The first step is to reconsider how you define performance. If you’re only looking at revenue, speed, or technical output, you’re missing half the picture. Behaviour matters just as much.

You need to assess results and behaviour as two distinct but interdependent elements. Ask whether the person is hitting individual goals and solving the right problems. But also ask how they’re contributing to team trust, decision quality, and organizational learning. Are they modelling your values? Do others trust and want to work with them?

You can’t manage culture effectively if you treat results and behaviour as separate categories.

Separate Performance From Behaviour
Separate Performance From Behaviour

Confront the Cultural Damage Directly

It’s easy to frame the problem as a “communication issue” or to avoid naming what’s really happening. That doesn’t work. You need to call out the disconnect between behaviour and the culture you’re trying to build. Be clear and specific.

For example, instead of saying, “Your tone isn’t great,” say, “You’re producing strong sales results, but several colleagues say you’re withholding pipeline information that affects their ability to plan. That’s not how we work here.”

Don’t let performance become a shield. If a behaviour wouldn’t be acceptable from someone else, it shouldn’t be acceptable here either.

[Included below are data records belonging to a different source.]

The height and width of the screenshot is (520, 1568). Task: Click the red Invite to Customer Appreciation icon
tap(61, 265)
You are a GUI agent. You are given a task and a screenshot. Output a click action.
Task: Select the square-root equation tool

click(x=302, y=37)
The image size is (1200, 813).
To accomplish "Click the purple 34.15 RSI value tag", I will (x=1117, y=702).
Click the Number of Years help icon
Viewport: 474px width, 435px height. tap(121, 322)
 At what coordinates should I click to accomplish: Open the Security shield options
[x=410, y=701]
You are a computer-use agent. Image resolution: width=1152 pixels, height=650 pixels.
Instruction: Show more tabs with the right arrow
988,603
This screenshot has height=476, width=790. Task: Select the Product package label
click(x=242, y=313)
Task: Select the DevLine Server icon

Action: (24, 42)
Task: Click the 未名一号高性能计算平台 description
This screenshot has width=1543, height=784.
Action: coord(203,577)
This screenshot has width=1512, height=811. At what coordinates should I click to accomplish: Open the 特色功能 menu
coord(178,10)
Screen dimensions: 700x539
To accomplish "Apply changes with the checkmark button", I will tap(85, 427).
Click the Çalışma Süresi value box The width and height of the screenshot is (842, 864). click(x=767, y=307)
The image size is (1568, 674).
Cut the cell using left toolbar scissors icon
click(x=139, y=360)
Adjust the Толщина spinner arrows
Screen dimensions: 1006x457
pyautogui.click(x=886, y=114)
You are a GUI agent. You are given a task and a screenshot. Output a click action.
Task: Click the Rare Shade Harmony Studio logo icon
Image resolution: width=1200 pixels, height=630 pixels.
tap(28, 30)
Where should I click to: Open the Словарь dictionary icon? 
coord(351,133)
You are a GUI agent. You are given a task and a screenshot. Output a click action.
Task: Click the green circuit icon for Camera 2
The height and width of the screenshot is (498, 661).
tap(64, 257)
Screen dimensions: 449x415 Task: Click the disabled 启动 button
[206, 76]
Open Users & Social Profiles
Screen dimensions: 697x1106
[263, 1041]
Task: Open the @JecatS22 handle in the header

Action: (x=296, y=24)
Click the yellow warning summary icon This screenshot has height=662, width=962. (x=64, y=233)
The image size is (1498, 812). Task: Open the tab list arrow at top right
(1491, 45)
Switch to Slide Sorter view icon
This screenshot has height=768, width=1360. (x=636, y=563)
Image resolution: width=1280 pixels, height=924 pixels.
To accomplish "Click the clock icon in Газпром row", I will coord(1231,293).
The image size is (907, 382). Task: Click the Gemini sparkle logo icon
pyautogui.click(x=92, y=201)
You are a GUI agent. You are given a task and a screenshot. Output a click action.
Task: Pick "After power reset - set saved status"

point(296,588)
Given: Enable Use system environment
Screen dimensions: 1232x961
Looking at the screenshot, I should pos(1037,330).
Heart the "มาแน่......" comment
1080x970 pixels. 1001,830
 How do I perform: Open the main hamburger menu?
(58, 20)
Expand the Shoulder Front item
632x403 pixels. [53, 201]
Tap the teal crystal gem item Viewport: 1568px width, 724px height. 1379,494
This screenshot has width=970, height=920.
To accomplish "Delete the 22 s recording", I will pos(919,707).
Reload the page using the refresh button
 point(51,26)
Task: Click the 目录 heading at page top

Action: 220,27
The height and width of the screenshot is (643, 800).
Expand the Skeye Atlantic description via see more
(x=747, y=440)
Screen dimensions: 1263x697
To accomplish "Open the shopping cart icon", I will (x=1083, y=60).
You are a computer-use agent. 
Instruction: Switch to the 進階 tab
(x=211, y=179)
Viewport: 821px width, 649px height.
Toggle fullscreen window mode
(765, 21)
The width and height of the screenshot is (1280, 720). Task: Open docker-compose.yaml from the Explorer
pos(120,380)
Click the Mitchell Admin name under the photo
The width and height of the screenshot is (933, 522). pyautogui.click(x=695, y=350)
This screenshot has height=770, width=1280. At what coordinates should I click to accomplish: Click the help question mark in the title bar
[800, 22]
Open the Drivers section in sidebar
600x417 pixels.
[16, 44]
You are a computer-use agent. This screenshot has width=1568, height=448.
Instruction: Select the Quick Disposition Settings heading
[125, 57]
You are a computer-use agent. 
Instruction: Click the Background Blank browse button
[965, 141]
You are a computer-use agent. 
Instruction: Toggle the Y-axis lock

Reset Expectations Around Collaboration

If you’ve never clearly stated what good collaboration looks like in your organization, now is the time. Saying “be a team player” isn’t enough. You need to define expectations.

This means being clear about how people are expected to share knowledge, participate in decisions, respond to peer input, and support others’ growth. It also means tying these behaviours to performance reviews, compensation, and promotion pathways. Collaboration should be non-negotiable, not a bonus.

Support Repair—But Don’t Tolerate Evasion

Some high-performers will adjust when you hold up the mirror and provide a way forward. They may not have realized the impact of their behaviour, or they may have lacked support to shift their style. Coaching and mentoring can help.

But if they dismiss feedback, blame others, or give superficial compliance, you need to make a call. Are they genuinely committed to change, or just trying to keep their status? What message are you sending to others by keeping them? And if a less-tenured employee behaved this way, would you tolerate it?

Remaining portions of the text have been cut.